- SET PROBLEM A -
Answer these questions using the pull request on the randomness service below.
(i) Which method in the Random contract was failing in some blocks?
(ii) By about how long was the first drand delayed in submission?
(iii) In the example where the drand delay is 2 and the block timestamp is 11, the drand for which timestamp is being used?
- SET PROBLEM B -
Write out the passage of the randomness service pull request below that runs between "Description" and "11 or later.", inclusive, with no changes.

- EXCERPT TO READ -
════
Randomness service: Improve performance and reliability #372

GabrielMartinezRodriguez · 2025-01-23T13:54:06Z

Linked Issues

Description

This PR aims to improve the performance and reliability of the randomness service, after noticing the following problems:
1 - The 'random()' method in the Random contract was failing in some blocks
2 - We were experiencing multiple drand network errors
3 - The first drand was delayed in submission by about 30 seconds
To fix the first problem, I discovered that it was caused because the drand delay wasn't sufficient to include the drand to be used in the random function in all blocks. For example, if the drand delay is 2, and you are in the block with timestamp 11, you are using the drand for timestamp 9. To include transactions in the block with timestamp 11, you must submit transactions with at least 1 second of margin, meaning you must submit the drand for the block with timestamp 11 at timestamp 11 or later.
════
- PROVIDED INFORMATION -
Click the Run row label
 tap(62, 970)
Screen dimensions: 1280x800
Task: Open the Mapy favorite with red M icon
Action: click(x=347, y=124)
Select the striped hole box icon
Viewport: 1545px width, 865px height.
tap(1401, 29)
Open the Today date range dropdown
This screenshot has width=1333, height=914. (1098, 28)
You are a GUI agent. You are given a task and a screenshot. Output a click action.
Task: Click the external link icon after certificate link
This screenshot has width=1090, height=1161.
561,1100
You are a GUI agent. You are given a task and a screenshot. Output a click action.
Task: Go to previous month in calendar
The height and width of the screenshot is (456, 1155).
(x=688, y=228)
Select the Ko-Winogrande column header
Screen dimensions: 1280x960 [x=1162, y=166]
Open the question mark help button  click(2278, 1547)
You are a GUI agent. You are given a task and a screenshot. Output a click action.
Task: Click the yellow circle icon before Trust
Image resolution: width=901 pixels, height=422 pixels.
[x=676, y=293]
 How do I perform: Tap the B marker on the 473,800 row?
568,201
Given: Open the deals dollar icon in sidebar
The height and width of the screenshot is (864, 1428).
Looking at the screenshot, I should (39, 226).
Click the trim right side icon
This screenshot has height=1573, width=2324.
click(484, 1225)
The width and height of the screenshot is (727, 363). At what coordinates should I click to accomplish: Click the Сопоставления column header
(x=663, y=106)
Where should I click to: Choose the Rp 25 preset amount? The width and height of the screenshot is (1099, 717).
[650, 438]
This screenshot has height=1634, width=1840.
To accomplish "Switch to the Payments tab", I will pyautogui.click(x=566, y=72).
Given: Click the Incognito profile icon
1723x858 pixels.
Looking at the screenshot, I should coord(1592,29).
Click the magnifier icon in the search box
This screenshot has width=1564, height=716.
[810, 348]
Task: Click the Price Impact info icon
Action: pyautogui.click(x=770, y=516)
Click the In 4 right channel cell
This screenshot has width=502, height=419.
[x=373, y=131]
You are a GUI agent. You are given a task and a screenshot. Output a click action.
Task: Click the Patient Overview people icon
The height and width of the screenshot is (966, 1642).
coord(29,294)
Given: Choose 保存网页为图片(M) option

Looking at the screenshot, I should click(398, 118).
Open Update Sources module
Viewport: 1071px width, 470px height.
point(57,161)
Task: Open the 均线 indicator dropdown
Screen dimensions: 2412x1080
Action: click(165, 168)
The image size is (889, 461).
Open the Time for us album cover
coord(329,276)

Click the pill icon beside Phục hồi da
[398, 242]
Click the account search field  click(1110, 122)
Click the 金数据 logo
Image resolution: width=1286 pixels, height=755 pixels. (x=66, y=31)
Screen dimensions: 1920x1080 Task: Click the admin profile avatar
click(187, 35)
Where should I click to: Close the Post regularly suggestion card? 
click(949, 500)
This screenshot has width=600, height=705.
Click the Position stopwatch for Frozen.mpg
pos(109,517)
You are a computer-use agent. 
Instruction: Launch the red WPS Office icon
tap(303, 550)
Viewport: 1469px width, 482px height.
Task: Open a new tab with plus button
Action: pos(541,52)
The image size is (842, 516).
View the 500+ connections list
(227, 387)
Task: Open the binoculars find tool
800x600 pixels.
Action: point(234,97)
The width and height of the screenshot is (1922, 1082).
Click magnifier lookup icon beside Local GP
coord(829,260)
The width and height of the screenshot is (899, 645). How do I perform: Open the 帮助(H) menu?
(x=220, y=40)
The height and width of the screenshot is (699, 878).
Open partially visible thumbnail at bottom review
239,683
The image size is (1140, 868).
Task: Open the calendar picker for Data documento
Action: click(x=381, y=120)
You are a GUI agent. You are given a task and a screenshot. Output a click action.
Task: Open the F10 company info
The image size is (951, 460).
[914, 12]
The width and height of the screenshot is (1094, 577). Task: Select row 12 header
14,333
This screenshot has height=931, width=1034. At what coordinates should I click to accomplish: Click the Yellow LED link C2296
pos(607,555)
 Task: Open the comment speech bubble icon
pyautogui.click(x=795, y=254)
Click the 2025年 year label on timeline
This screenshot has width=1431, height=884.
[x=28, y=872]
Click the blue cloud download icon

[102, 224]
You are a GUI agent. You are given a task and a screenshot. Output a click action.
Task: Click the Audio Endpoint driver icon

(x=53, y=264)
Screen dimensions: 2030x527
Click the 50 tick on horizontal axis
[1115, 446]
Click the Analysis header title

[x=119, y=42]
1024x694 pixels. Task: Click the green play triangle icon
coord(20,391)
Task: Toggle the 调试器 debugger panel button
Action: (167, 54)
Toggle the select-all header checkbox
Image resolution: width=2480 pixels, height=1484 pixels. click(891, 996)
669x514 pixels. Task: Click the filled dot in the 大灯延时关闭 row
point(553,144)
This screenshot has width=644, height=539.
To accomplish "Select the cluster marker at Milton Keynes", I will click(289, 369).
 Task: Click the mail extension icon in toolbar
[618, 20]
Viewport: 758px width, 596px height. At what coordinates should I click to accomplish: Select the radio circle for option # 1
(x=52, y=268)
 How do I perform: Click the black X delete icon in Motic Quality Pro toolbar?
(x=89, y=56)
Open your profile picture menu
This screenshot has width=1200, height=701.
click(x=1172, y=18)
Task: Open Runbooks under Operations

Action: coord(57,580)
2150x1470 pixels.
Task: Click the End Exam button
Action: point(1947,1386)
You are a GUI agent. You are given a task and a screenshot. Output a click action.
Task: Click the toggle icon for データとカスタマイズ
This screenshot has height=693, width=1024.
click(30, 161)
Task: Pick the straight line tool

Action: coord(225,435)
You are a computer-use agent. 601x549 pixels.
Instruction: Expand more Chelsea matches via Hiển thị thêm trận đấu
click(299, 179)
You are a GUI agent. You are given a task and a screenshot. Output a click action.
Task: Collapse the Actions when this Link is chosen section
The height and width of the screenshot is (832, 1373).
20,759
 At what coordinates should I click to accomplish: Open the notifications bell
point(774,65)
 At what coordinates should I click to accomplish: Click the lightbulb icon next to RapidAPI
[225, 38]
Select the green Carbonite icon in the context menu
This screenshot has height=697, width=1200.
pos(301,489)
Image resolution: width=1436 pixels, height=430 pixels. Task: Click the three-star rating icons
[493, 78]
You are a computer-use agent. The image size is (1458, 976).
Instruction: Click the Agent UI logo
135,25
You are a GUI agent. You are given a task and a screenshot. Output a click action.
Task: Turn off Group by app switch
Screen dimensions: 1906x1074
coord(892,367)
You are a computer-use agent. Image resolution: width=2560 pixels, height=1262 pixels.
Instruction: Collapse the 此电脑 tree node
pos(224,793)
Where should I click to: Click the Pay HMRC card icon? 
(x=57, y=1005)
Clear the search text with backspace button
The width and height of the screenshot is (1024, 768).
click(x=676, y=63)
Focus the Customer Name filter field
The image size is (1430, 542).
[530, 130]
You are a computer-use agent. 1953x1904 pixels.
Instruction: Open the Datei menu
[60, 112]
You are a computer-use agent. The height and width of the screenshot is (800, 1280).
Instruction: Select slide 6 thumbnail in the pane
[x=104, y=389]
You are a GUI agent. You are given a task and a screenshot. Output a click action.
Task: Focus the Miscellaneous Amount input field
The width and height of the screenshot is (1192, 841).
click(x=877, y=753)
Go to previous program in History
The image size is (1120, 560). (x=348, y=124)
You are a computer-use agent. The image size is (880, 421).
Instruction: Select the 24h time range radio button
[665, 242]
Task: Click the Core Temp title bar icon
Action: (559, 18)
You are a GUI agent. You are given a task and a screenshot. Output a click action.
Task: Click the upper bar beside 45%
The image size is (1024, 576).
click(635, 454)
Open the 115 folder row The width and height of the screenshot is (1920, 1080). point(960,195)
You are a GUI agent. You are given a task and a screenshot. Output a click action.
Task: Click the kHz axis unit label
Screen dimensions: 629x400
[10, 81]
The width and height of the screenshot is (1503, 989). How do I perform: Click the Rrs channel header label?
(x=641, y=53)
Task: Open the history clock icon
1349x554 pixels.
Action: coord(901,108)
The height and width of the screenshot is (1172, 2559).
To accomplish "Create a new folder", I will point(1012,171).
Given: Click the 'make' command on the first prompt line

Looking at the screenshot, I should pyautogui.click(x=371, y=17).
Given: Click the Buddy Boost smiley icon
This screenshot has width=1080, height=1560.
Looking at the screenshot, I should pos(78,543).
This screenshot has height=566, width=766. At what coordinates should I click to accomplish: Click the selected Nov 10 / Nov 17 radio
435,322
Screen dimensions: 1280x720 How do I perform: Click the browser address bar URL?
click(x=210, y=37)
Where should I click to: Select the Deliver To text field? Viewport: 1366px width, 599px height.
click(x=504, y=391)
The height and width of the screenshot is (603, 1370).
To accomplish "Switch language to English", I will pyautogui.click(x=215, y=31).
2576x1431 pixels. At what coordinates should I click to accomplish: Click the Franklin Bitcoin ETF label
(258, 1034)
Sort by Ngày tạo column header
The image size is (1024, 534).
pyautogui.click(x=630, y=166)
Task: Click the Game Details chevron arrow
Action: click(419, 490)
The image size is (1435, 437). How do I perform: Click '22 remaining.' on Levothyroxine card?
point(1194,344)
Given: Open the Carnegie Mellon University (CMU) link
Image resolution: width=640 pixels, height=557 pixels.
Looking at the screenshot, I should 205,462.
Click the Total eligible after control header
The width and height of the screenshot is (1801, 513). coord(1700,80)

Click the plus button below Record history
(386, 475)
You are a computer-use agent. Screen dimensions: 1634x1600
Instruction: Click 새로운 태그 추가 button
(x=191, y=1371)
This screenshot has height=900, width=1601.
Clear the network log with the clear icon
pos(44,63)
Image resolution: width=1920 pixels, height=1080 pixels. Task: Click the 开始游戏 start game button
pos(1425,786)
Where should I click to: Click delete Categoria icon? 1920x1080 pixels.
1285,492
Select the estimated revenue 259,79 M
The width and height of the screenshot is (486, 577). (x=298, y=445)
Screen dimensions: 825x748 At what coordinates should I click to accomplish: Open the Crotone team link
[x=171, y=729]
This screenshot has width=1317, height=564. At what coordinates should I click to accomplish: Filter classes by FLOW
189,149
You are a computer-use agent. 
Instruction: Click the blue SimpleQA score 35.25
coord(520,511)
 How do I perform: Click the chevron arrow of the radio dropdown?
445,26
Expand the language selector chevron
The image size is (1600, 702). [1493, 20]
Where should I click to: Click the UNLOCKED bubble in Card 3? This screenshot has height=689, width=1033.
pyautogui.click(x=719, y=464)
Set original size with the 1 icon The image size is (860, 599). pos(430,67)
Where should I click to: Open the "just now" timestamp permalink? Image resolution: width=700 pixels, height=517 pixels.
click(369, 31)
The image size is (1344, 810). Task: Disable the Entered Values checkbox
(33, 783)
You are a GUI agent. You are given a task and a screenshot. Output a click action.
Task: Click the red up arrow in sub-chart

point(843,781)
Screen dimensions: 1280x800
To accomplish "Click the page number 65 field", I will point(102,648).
════
- FINISHED ANSWER A -
(i) The 'random()' method.
(ii) About 30 seconds.
(iii) Timestamp 9.

- FINISHED ANSWER B -
Description

This PR aims to improve the performance and reliability of the randomness service, after noticing the following problems:
1 - The 'random()' method in the Random contract was failing in some blocks
2 - We were experiencing multiple drand network errors
3 - The first drand was delayed in submission by about 30 seconds
To fix the first problem, I discovered that it was caused because the drand delay wasn't sufficient to include the drand to be used in the random function in all blocks. For example, if the drand delay is 2, and you are in the block with timestamp 11, you are using the drand for timestamp 9. To include transactions in the block with timestamp 11, you must submit transactions with at least 1 second of margin, meaning you must submit the drand for the block with timestamp 11 at timestamp 11 or later.